▸ **Data rows**
○ ○ ○ ○

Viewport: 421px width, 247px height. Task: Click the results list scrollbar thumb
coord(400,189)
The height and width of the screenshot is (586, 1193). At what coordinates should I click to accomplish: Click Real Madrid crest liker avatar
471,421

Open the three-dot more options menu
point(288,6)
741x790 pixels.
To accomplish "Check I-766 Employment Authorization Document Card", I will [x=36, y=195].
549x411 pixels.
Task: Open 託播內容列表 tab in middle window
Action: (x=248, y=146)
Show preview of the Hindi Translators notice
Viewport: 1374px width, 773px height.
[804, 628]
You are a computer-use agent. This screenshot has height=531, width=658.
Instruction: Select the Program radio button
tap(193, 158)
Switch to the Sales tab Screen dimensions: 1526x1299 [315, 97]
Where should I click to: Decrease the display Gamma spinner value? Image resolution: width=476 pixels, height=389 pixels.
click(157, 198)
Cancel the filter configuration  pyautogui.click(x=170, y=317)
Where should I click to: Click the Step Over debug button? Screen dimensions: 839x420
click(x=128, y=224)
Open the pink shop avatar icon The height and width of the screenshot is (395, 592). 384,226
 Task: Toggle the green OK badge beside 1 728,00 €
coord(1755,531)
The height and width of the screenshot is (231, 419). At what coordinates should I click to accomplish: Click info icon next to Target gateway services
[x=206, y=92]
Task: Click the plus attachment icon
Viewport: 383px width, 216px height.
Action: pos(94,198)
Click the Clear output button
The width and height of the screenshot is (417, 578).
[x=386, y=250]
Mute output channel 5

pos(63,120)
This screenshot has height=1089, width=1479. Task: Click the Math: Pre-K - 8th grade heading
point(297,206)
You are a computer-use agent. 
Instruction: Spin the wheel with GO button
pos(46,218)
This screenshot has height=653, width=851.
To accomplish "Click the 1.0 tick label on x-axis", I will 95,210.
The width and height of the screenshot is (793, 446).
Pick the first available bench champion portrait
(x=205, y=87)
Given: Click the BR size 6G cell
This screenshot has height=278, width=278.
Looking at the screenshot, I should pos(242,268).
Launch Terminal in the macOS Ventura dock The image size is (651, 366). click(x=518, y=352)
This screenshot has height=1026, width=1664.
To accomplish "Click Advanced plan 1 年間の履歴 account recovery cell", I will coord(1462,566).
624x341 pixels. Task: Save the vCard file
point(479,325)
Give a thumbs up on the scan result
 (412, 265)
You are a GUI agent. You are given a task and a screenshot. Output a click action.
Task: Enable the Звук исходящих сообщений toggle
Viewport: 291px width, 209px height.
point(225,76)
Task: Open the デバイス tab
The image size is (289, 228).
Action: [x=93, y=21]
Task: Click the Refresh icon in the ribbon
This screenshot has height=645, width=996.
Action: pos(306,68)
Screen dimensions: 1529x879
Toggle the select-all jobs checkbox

○ ○ ○ ○

▸ **Problem details**
Transcribe every line of the items above without any changes.

▸ **Solution for this exercise**
Viewport: 421px width, 247px height. Task: Click the results list scrollbar thumb
coord(400,189)
The height and width of the screenshot is (586, 1193). At what coordinates should I click to accomplish: Click Real Madrid crest liker avatar
471,421

Open the three-dot more options menu
point(288,6)
741x790 pixels.
To accomplish "Check I-766 Employment Authorization Document Card", I will [x=36, y=195].
549x411 pixels.
Task: Open 託播內容列表 tab in middle window
Action: (x=248, y=146)
Show preview of the Hindi Translators notice
Viewport: 1374px width, 773px height.
[804, 628]
You are a computer-use agent. This screenshot has height=531, width=658.
Instruction: Select the Program radio button
tap(193, 158)
Switch to the Sales tab Screen dimensions: 1526x1299 [315, 97]
Where should I click to: Decrease the display Gamma spinner value? Image resolution: width=476 pixels, height=389 pixels.
click(157, 198)
Cancel the filter configuration  pyautogui.click(x=170, y=317)
Where should I click to: Click the Step Over debug button? Screen dimensions: 839x420
click(x=128, y=224)
Open the pink shop avatar icon The height and width of the screenshot is (395, 592). 384,226
 Task: Toggle the green OK badge beside 1 728,00 €
coord(1755,531)
The height and width of the screenshot is (231, 419). At what coordinates should I click to accomplish: Click info icon next to Target gateway services
[x=206, y=92]
Task: Click the plus attachment icon
Viewport: 383px width, 216px height.
Action: pos(94,198)
Click the Clear output button
The width and height of the screenshot is (417, 578).
[x=386, y=250]
Mute output channel 5

pos(63,120)
This screenshot has height=1089, width=1479. Task: Click the Math: Pre-K - 8th grade heading
point(297,206)
You are a computer-use agent. 
Instruction: Spin the wheel with GO button
pos(46,218)
This screenshot has height=653, width=851.
To accomplish "Click the 1.0 tick label on x-axis", I will 95,210.
The width and height of the screenshot is (793, 446).
Pick the first available bench champion portrait
(x=205, y=87)
Given: Click the BR size 6G cell
This screenshot has height=278, width=278.
Looking at the screenshot, I should pos(242,268).
Launch Terminal in the macOS Ventura dock The image size is (651, 366). click(x=518, y=352)
This screenshot has height=1026, width=1664.
To accomplish "Click Advanced plan 1 年間の履歴 account recovery cell", I will coord(1462,566).
624x341 pixels. Task: Save the vCard file
point(479,325)
Give a thumbs up on the scan result
 (412, 265)
You are a GUI agent. You are given a task and a screenshot. Output a click action.
Task: Enable the Звук исходящих сообщений toggle
Viewport: 291px width, 209px height.
point(225,76)
Task: Open the デバイス tab
The image size is (289, 228).
Action: [x=93, y=21]
Task: Click the Refresh icon in the ribbon
This screenshot has height=645, width=996.
Action: pos(306,68)
Screen dimensions: 1529x879
Toggle the select-all jobs checkbox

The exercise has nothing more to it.